Armstrong number Example in Java
How to check if a number is an Armstrong number or not? or write a Java program to find Armstrong's number? This is a common Java interview question asked on-campus interviews and fresher-level interviews. This is also a popular Java programming exercise on various schools, colleges, and computer courses to build programming logic among Students. An Armstrong number is a 3 digit number for which the sum of cube of its digits is equal to the number itself. 

One of the popular examples of the Armstrong number is 153 as 153= 1+ 125+27 which is equal to 1^3+5^3+3^3 which is equal to the sum of cube of its digits 1, 5, and 3

One more example of the Armstrong number is 371 because it is the sum of 27 + 343 + 1 which is equal to 3^3 + 7^3 + 1^3. In this Java program example, we will see a complete code example of a Java program to check if any 3 digit number is an Armstrong number or not.

If you are going for a Java interview, then be prepared for some follow-up questions like finding prime numbers, or finding Armstrong numbers of more than 3 digits.

Btw, good knowledge of essential programming concepts, operators, algorithms, data structure, and logic is important for any software engineer, particularly to do well on technical interviews.  If you are preparing for a tech interview then you should double down on these topics. 

If you need recommendations to refresh your Data Structure and algorithm skills then I highly recommend checking out Data Structures and Algorithms: Deep Dive Using Java course on Udemy. It's a hands-on course and covers all essential data structures. It's also very affordable and you can get in just $10 on Udemy flash sales which happen every now and then.




How to check if a number is Armstrong number in Java? Solved

Here is the complete code for checking if a number is an Armstrong number or not. It uses a method called isArmstrong(int number) to implement the logic for checking if a number is Armstrong nor not.

Btw, this is not the same program as print all Armstrong numbers between 0 and 999 but you can use this logic to solve that question as well. All you need to do is loop till 1000 and check if the number is Armstrong or not. If yes then print otherwise move to the next number.

By the way, this Java program is in continuation of our earlier programming exercise like


These programs will help you to build the coding sense required to solve coding problems on interviews and your day-to-day life. It's also one of the important skills to map a new coding problem into an already known one and essential to pass the coding interview on companies like Google, Facebook, Amazon, and Microsoft.

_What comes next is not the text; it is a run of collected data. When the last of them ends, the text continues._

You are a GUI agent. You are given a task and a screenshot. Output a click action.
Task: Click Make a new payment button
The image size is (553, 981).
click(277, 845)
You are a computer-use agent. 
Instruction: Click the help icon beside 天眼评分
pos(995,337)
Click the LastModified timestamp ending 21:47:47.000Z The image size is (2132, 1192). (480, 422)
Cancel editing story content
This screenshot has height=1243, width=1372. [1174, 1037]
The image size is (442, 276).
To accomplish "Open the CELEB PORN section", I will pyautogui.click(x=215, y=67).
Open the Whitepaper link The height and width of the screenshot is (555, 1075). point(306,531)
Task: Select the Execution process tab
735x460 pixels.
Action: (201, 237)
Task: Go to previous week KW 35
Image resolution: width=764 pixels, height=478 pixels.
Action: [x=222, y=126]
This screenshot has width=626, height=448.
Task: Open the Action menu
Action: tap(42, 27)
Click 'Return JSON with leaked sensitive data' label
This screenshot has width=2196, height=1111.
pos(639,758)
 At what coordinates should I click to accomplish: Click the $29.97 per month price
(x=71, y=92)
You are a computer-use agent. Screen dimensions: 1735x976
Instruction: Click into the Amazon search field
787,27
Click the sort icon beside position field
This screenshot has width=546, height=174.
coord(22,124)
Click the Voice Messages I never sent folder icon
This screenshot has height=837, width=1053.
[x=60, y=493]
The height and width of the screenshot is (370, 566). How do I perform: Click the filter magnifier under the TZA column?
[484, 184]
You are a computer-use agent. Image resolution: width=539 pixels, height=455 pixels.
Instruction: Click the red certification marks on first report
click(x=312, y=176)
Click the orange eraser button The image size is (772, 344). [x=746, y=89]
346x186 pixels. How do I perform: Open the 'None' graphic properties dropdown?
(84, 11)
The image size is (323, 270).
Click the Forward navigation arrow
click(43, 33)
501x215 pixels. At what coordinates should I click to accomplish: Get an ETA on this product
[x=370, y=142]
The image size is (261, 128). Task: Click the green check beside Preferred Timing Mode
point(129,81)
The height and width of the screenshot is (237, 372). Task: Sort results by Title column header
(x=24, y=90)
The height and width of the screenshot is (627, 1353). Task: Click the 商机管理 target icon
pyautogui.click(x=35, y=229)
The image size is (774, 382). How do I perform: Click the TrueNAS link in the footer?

If you are preparing for those companies then I also suggest you go through Grokking the Coding Interview: Patterns for Coding Questions on Educative, an interactive portal for coding interviews to learn some 16 useful coding patterns like Sliding Window, Two Pointers, Fast and Slow Pointers, Merge Intervals, Cyclic Sort, and Top K elements that can help you to solve zones of frequently asked coding problems. 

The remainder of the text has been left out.